▶ EXTRACT TO READ
________________________
BP: Free markets effective where allowed to work

July 7, 2008
Despite high prices, above-average economic growth drove robust global energy-demand growth last year, according to BP’s latest statistical review of world energy.

Despite high prices, above-average economic growth drove robust global energy-demand growth last year, according to BP’s latest statistical review of world energy.

Energy consumption worldwide increased 2.4% in 2007, driven by developing countries. This compares to 2.7% worldwide energy demand growth a year earlier.

Mark Finley, general manager of global energy markets for BP America, told a Houston audience June 24 that it is countries outside the Organization for Economic Cooperation and Development that are driving today’s global economic growth and have accounted for 90% of all energy demand growth over the past 5 years.

These non-OECD countries have experienced an energy-intensive form of economic growth, as the world’s heavy industry has shifted away from the developed OECD countries.

Global oil demand grew 1.1% last year, with robust growth in oil-exporting countries. Oil consumption growth by non-OECD oil importing countries has shown the greatest acceleration. Countries that subsidize energy prices accounted for all of the 2007 growth, Finley said, while oil demand in countries within the OECD declined nearly 1%.

Where allowed to work, high prices are effective at keeping demand in check, Finley said; US gasoline consumption, for example, has declined with higher pump prices.

Oil production slows

In its first decline since 2002, worldwide oil production fell 0.2%, or 130,000 b/d, last year. However the US posted its first oil production gain since 2000, led by onshore output in the lower-48.
________________________
▶ RECORDS SHOWN
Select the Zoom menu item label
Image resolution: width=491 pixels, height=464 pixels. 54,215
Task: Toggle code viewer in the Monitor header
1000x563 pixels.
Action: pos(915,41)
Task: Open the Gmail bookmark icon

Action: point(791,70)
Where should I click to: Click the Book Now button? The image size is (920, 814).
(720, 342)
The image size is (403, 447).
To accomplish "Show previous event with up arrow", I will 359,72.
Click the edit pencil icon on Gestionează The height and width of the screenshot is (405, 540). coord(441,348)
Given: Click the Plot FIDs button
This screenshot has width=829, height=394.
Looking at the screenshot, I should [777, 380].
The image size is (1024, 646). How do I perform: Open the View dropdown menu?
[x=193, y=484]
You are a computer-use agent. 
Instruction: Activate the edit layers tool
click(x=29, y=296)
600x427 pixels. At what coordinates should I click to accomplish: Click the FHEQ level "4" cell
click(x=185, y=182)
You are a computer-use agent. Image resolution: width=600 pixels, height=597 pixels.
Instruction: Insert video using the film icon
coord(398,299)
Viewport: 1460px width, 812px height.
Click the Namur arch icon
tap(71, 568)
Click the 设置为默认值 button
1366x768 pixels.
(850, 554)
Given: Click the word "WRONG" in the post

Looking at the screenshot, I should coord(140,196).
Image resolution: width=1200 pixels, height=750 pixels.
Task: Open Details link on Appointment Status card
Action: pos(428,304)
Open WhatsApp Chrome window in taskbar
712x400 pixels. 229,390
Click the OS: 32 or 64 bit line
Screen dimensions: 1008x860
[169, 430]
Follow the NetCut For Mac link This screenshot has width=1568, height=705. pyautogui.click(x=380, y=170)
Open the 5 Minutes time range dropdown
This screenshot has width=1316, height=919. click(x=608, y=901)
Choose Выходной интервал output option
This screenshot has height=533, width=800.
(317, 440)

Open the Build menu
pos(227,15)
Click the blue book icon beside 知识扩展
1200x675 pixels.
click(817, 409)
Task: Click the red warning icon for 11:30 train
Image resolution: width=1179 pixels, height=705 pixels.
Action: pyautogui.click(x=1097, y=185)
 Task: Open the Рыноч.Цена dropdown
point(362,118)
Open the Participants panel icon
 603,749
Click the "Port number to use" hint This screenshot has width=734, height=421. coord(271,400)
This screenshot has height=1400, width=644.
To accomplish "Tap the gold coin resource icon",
________________________
▶ EXERCISE OBJECTIVE
Continue the article on BP's world energy review, starting after its last sentence.

▶ ANSWER TO THIS TASK
Worldwide proved oil reserves were flat from 2006, totaling 1.24 trillion bbl, enough to meet current production for 41 yr, according to BP’s assessment. Finley noted that estimates of the world’s oil reserves keep rising, much more so due to factors above the ground, including prices, rather than due to geology.

Finley said that through 2007, the average crude prices for the first time in history increased for 6 years straight.

Rather than speculation in the oil markets, Finley said that tightening fundamentals and concerns of future market conditions are driving current prices for oil, heating oil, and natural gas. Speculation is a symptom—not a cause—of higher prices, he said.

The BP report shows that last year, natural gas consumption grew by an above-average 3.1%, although only North America, Asia Pacific, and Africa recorded above-average regional growth.

Coal was the fastest growing fuel in the world for the fifth consecutive year, as global demand rose 4.5%, above the 10-year average of 3.2%.